陆地棉磷高效基因GhMGD3的克隆与表达分析

Cloning and expression of phosphorus efficient gene GhMGD3 in Gossypium hirsutum

【目的】基于前期陆地棉Gossypium hirsutum根部低磷胁迫基因表达谱芯片差异表达序列数据分析,挖掘相关基因,并对其克隆与表达分析。【方法】克隆GhMGD3基因并进行基因组DNA与cDNA测序分析,借助生物信息学方法分析GhMGD3的基因结构和进化关系;采用半定量RT-PCR技术与实时荧光定量PCR (RT-qPCR)的方法检测该基因在根、茎、叶、花4个组织中的基因表达量的变化以及低磷胁迫下的表达模式。【结果】成功克隆了陆地棉GhMGD3基因。GhMGD3基因的编码序列全长为681 bp,共编码226个氨基酸,存在3个内含子,分子量是26 610.54 Da,等电点为8.74,是稳定的亲水碱性蛋白。二级结构以α-螺旋和无规则卷曲为主。该蛋白不存在信号肽、跨膜结构域、N-糖基化位点,但含有多个磷酸化位点。亚细胞定位结果显示:该基因编码的蛋白定位于叶绿体。GhMGD3蛋白与木槿Hibiscus syriacus氨基酸序列相似性较高,其亲缘关系最近。半定量RT-PCR和RT-qPCR试验结果均表示:GhMGD3基因主要表达于根,中量表达于茎,微量表达于叶和花,在低磷胁迫72 h时其相对表达量达到最高值。【结论】首次成功克隆到了陆地棉GhMGD3基因,获得了GhMGD3基因的组织表达以及低磷胁迫下的表达模式,GhMGD3基因在棉花磷高效利用信号调控中具有重要作用。图7表1参27。

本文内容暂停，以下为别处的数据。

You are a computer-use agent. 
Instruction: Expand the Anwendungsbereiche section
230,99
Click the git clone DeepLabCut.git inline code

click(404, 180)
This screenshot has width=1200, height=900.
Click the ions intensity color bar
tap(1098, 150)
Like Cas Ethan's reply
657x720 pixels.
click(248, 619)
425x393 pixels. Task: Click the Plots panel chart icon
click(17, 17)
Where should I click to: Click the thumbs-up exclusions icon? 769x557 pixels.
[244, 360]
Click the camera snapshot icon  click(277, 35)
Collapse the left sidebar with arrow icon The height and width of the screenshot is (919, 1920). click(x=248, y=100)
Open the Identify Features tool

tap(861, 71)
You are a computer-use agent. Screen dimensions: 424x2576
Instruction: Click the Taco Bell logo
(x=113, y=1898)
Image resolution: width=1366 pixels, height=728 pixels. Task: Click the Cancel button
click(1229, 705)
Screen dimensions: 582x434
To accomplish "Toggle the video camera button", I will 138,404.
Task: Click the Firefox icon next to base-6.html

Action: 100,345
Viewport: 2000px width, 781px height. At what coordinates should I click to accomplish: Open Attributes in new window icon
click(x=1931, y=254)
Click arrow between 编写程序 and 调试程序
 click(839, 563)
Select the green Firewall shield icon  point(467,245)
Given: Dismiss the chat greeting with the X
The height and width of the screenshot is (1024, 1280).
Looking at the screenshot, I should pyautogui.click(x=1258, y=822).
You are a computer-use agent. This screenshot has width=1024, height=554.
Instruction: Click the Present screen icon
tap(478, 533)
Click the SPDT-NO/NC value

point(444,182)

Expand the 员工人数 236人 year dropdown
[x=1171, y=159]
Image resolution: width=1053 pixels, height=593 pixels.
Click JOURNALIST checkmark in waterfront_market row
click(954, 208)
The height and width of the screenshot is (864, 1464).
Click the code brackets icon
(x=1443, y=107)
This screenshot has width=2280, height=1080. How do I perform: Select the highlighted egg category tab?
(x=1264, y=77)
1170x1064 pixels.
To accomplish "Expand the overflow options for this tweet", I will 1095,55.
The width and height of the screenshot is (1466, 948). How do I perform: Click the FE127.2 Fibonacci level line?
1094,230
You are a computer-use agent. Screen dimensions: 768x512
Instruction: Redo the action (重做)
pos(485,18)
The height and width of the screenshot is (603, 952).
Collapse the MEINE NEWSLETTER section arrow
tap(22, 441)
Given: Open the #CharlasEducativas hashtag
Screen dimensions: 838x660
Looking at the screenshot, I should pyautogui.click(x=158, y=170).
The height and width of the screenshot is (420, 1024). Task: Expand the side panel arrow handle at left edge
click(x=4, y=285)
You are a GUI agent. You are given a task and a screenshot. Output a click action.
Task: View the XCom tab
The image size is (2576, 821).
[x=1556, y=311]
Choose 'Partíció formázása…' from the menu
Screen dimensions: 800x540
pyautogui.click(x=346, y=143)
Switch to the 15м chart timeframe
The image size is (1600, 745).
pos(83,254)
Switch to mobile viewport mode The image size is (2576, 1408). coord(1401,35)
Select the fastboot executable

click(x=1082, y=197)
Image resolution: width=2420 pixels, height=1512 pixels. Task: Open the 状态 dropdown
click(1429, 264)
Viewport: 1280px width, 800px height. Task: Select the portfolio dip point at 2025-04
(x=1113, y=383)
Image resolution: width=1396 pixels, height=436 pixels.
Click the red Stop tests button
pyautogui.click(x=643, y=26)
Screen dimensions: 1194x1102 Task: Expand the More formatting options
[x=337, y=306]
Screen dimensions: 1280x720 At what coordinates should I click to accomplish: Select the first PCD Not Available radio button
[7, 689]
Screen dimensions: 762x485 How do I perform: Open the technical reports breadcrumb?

[Objective] Based on the genome-wide expression profile of cotton seedlings under low phosphorus stress in the early stage of our research group, related genes were excavated and their preliminary expression analysis was conducted. [Method] Genomic DNA and cDNA sequence of the gene were cloned and analyzed by bioinformatics method. Semi-quantitative RT-PCR and fluorescence quantitative PCR(RT-qPCR) were used to detect the changes of gene expression in root, stem, leaf and flower tissues. The expression patterns of GhMGD3 under low phosphorus stress were analyzed by RT-qPCR technology. [Result] GhMGD3 gene was cloned. The coding sequence of GhMGD3 was 681 bp, encoding 226 amino acids and containing 3 introns. The molecular weight is 26 610.54 Da, isoelectric point is 8.74, it is a stable hydrophilic alkaline protein. The secondary structure is dominated by α-helix and random crimp. The protein does not have signal peptide, transmembrane domain and N-glycosylation site, but contains multiple acidification sites. Subcellular localization showed that the gene encoded a protein in chloroplast. GhMGD3 protein and Hibiscus syriacus protein amino acid sequence similarity is high, the most recent genetic relationship. The results of semiquantitative RT-PCR and RT-qPCR showed that GhMGD3 gene was mainly expressed in root, medium expression in stem, and trace expression in leaf and flower,and its expression level reached the highest value at 72 h of low phosphorus stress. [Conclusion] The GhMGD3 gene was preliminarily obtained. The expression patterns of GhMGD3 in different tissues and under low phosphorus stress were analyzed. GhMGD3 gene has an important function in regulation of the efficient utilization of phosphorus in cotton. [Ch, 7 fig. 1 tab. 27 ref.]